Dataset items
────

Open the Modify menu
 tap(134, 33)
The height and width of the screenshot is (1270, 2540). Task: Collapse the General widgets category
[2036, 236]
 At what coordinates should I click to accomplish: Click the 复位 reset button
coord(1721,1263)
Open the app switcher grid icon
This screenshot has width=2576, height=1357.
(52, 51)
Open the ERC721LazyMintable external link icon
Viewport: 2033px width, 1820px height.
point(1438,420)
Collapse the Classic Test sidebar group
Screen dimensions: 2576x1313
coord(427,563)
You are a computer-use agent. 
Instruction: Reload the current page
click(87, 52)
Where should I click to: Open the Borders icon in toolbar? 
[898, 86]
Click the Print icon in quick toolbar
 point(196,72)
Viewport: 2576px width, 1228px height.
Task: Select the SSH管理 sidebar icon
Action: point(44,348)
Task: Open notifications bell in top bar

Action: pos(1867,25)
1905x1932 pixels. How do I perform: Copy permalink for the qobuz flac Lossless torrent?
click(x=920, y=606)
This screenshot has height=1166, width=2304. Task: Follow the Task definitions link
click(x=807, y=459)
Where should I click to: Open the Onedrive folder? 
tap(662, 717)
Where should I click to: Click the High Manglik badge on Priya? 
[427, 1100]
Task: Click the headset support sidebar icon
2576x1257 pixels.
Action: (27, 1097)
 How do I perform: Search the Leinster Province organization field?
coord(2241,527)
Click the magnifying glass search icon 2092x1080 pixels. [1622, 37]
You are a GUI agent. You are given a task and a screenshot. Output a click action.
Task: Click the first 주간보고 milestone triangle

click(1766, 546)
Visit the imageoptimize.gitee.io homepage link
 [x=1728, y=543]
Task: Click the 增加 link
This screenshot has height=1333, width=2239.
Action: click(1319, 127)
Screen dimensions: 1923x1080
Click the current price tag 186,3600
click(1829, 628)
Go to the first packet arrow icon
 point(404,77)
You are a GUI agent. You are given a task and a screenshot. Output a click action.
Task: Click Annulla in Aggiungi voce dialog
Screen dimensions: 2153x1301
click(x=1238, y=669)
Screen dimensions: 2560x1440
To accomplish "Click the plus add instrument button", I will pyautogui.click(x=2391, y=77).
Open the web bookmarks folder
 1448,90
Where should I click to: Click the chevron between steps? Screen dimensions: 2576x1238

────

What you write must match the records above line for line.

Open the Modify menu
 tap(134, 33)
The height and width of the screenshot is (1270, 2540). Task: Collapse the General widgets category
[2036, 236]
 At what coordinates should I click to accomplish: Click the 复位 reset button
coord(1721,1263)
Open the app switcher grid icon
This screenshot has width=2576, height=1357.
(52, 51)
Open the ERC721LazyMintable external link icon
Viewport: 2033px width, 1820px height.
point(1438,420)
Collapse the Classic Test sidebar group
Screen dimensions: 2576x1313
coord(427,563)
You are a computer-use agent. 
Instruction: Reload the current page
click(87, 52)
Where should I click to: Open the Borders icon in toolbar? 
[898, 86]
Click the Print icon in quick toolbar
 point(196,72)
Viewport: 2576px width, 1228px height.
Task: Select the SSH管理 sidebar icon
Action: point(44,348)
Task: Open notifications bell in top bar

Action: pos(1867,25)
1905x1932 pixels. How do I perform: Copy permalink for the qobuz flac Lossless torrent?
click(x=920, y=606)
This screenshot has height=1166, width=2304. Task: Follow the Task definitions link
click(x=807, y=459)
Where should I click to: Open the Onedrive folder? 
tap(662, 717)
Where should I click to: Click the High Manglik badge on Priya? 
[427, 1100]
Task: Click the headset support sidebar icon
2576x1257 pixels.
Action: (27, 1097)
 How do I perform: Search the Leinster Province organization field?
coord(2241,527)
Click the magnifying glass search icon 2092x1080 pixels. [1622, 37]
You are a GUI agent. You are given a task and a screenshot. Output a click action.
Task: Click the first 주간보고 milestone triangle

click(1766, 546)
Visit the imageoptimize.gitee.io homepage link
 [x=1728, y=543]
Task: Click the 增加 link
This screenshot has height=1333, width=2239.
Action: click(1319, 127)
Screen dimensions: 1923x1080
Click the current price tag 186,3600
click(1829, 628)
Go to the first packet arrow icon
 point(404,77)
You are a GUI agent. You are given a task and a screenshot. Output a click action.
Task: Click Annulla in Aggiungi voce dialog
Screen dimensions: 2153x1301
click(x=1238, y=669)
Screen dimensions: 2560x1440
To accomplish "Click the plus add instrument button", I will pyautogui.click(x=2391, y=77).
Open the web bookmarks folder
 1448,90
Where should I click to: Click the chevron between steps? Screen dimensions: 2576x1238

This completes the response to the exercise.